### Text shown
=====

Adenoviruses (ADVs) are a group of common viruses that can cause a wide range of illnesses and symptoms, that can infect the lining of the eyes, airways and lungs, intestines, urinary tract and nervous system. ADV is a very severe complication in patients post-hematopoietic stem cell transplant (HSCT) and can cause significant morbidity and mortality in the immunocompromised.9,10

ADV has a particularly high incidence in the pediatric population post-HSCT, with a prevalence of up to 27%. Usually infecting humans in their early life, ADV remains persistent in lymphoreticular tissue such as tonsils and intestines. As a healthy child matures, viral shedding can occur for months or years. However, immunocompromised HSCT pediatric patients are particularly susceptible and ADV can trigger severe, systemic illnesses such as hepatitis and encephalitis.11

Per Ljungman, MD, PhD, Karolinska Institute, Stockholm, Sweden, presented the issue of there currently being no licensed antiviral agent against ADV due to the discontinued development of the existing drug, brincidofovir (BCV), by the then current license holder. BCV was used under compassionate use and is an antiviral drug with broad-spectrum activity.

=====

### Exercise details
Please repeat the adenovirus passage word for word, beginning at the words "ADV has a particularly" and stopping after "with broad-spectrum activity.". Work only from the adenovirus passage.

### Given material
=====

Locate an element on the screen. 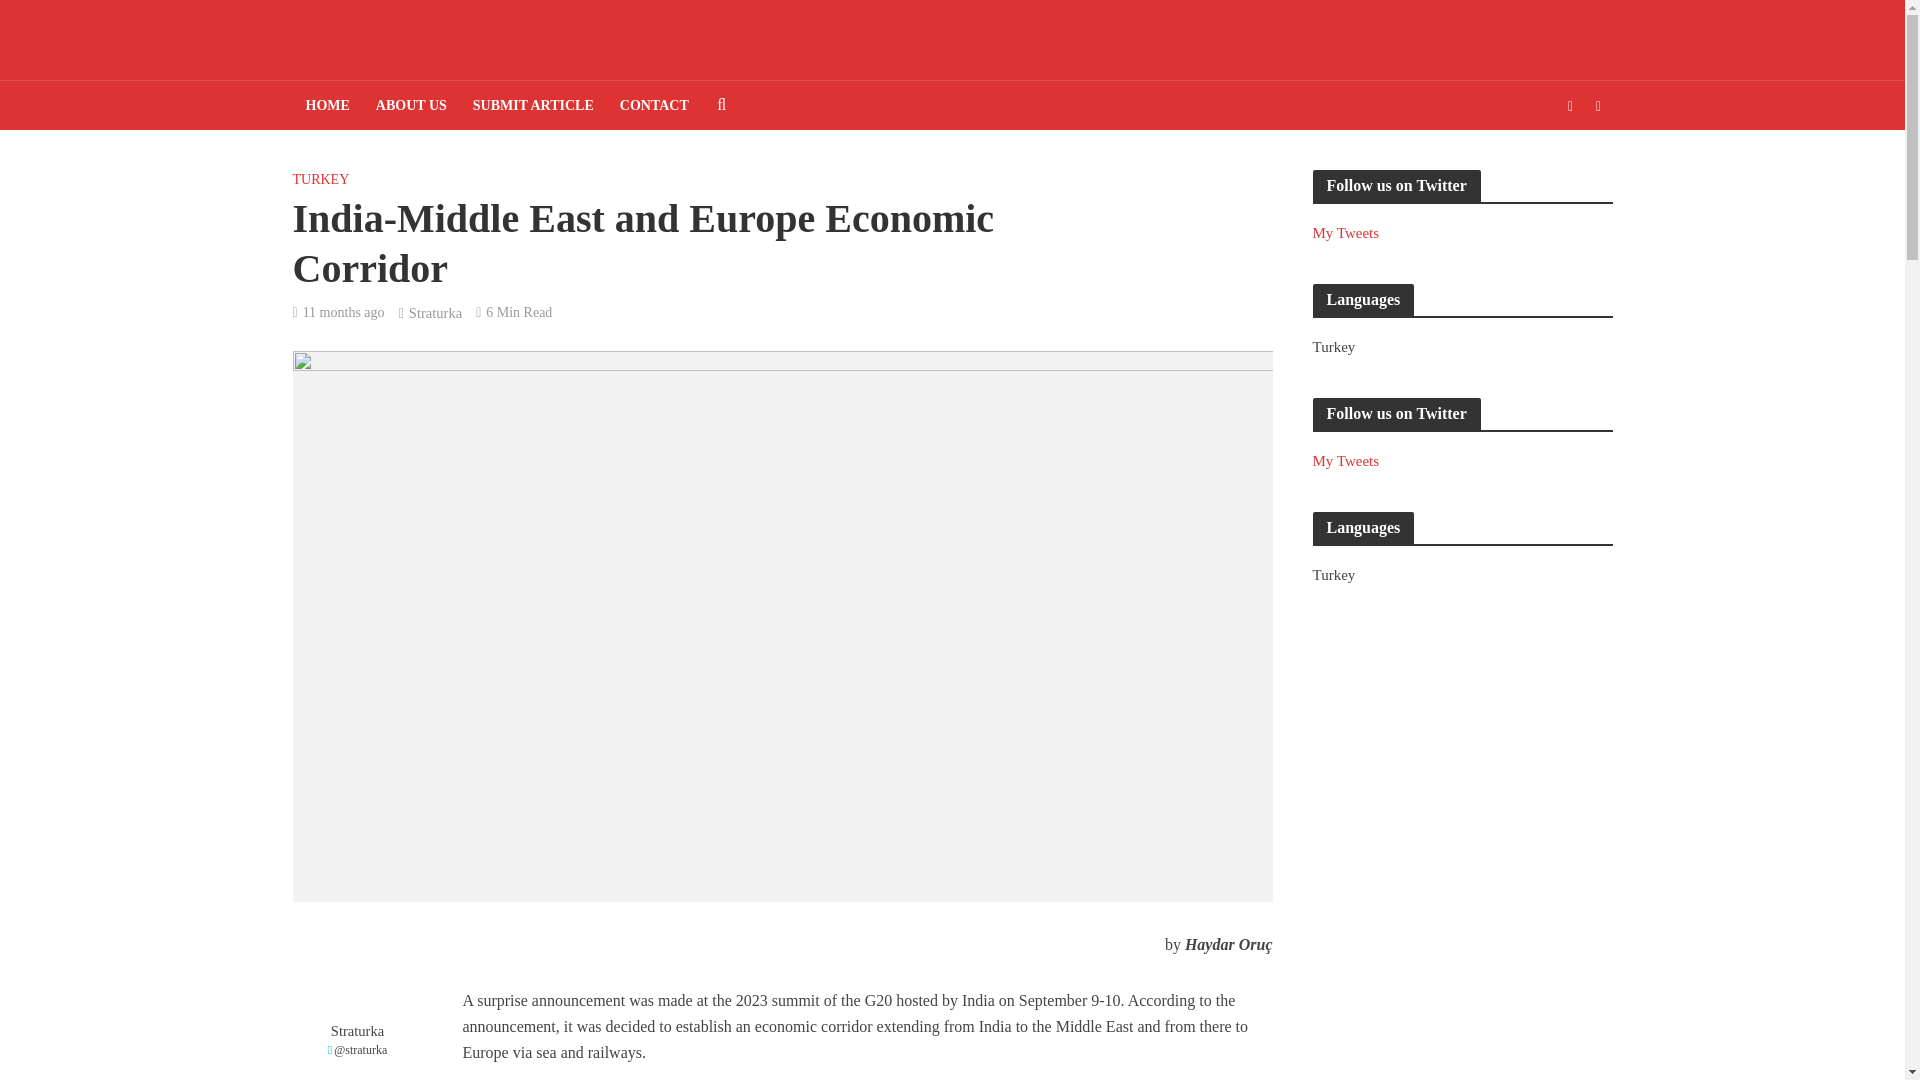  Straturka is located at coordinates (356, 1031).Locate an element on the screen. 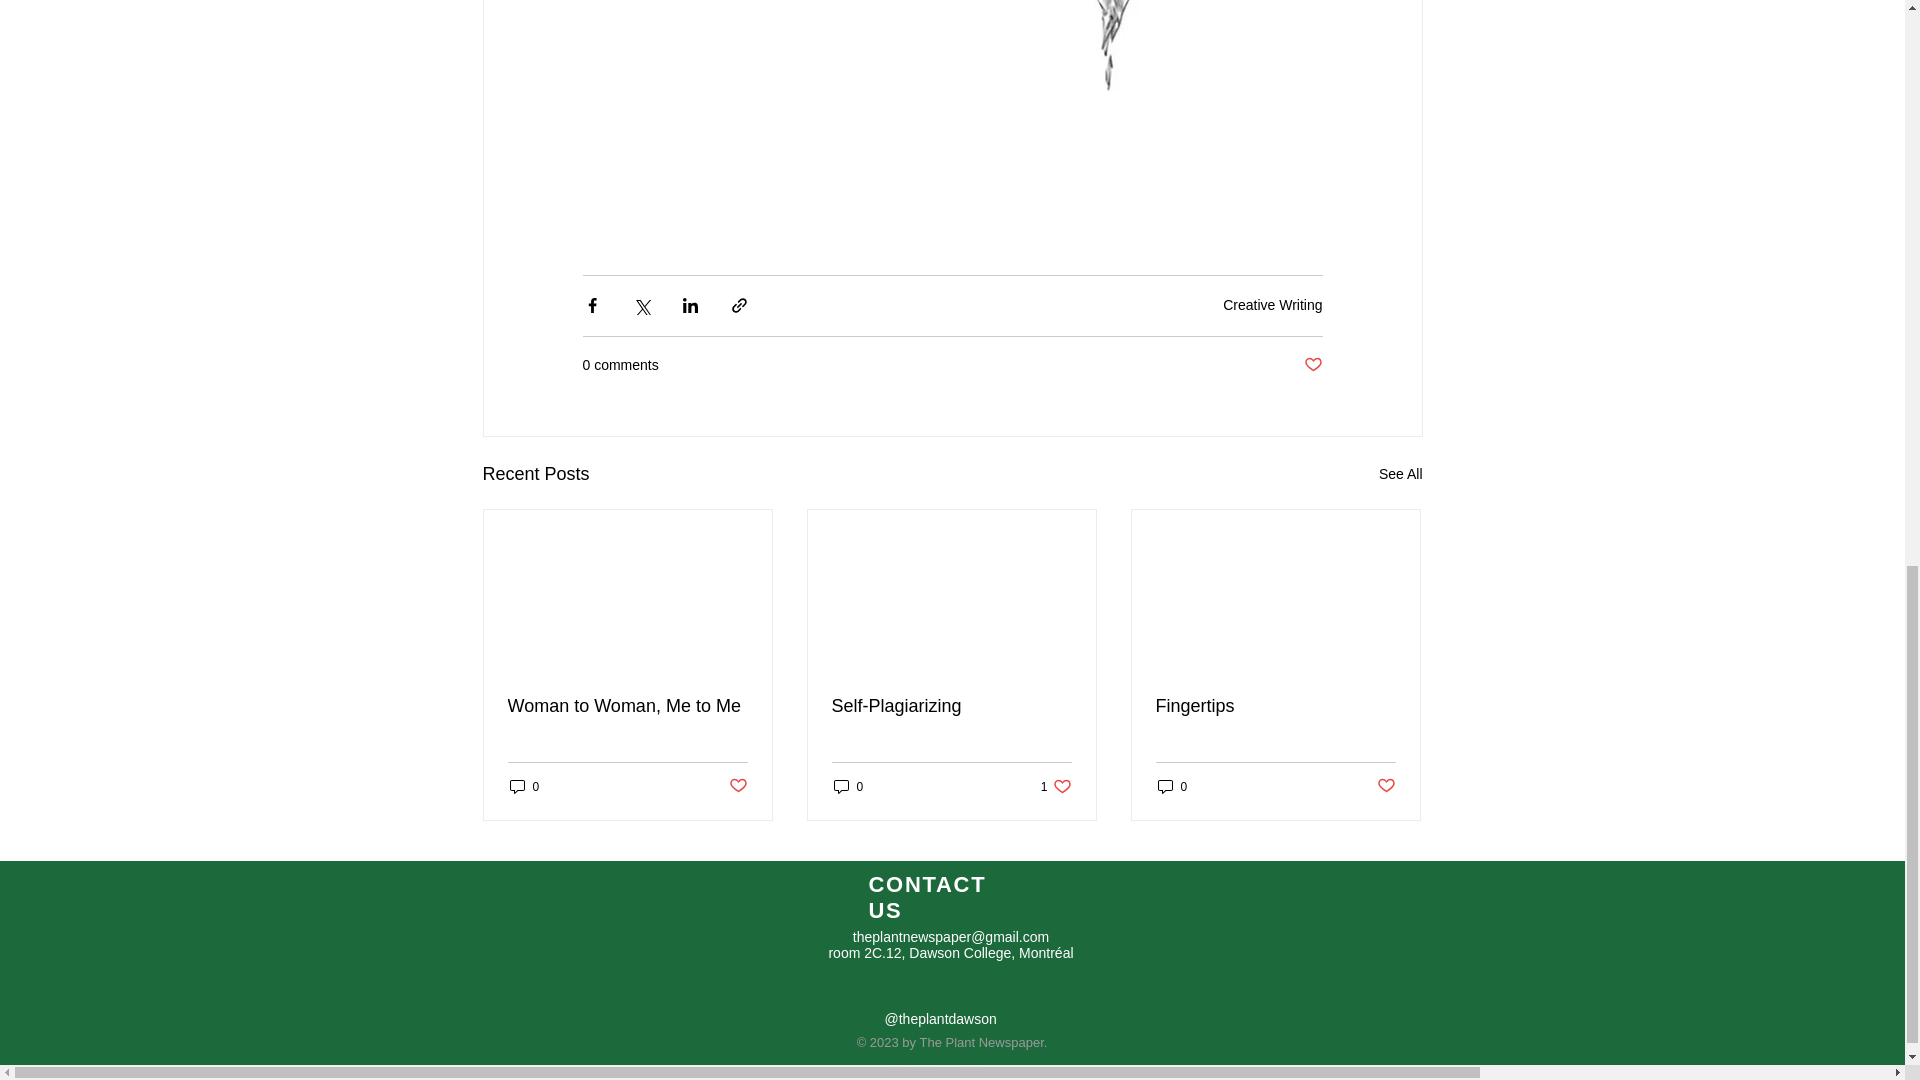  Fingertips  is located at coordinates (1275, 706).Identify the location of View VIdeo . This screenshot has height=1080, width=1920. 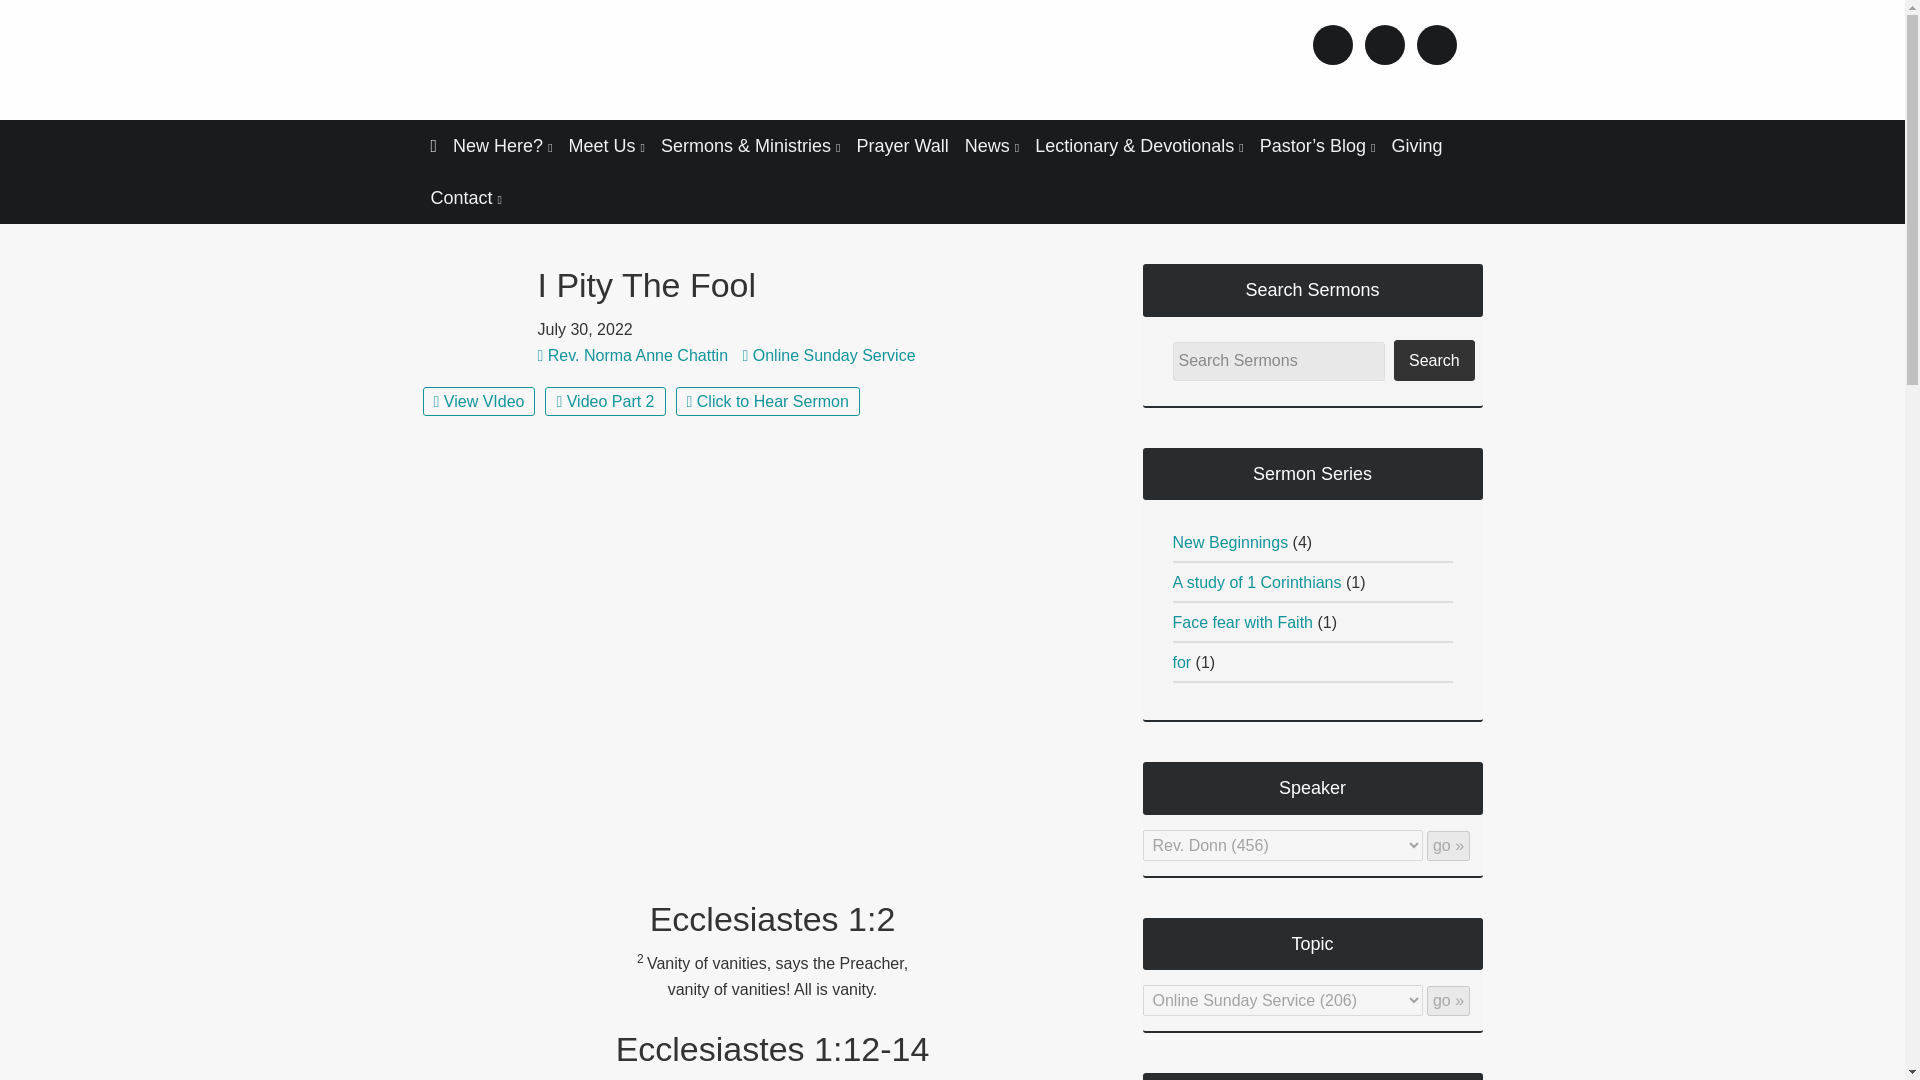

=====

### Written response
ADV has a particularly high incidence in the pediatric population post-HSCT, with a prevalence of up to 27%. Usually infecting humans in their early life, ADV remains persistent in lymphoreticular tissue such as tonsils and intestines. As a healthy child matures, viral shedding can occur for months or years. However, immunocompromised HSCT pediatric patients are particularly susceptible and ADV can trigger severe, systemic illnesses such as hepatitis and encephalitis.11

Per Ljungman, MD, PhD, Karolinska Institute, Stockholm, Sweden, presented the issue of there currently being no licensed antiviral agent against ADV due to the discontinued development of the existing drug, brincidofovir (BCV), by the then current license holder. BCV was used under compassionate use and is an antiviral drug with broad-spectrum activity.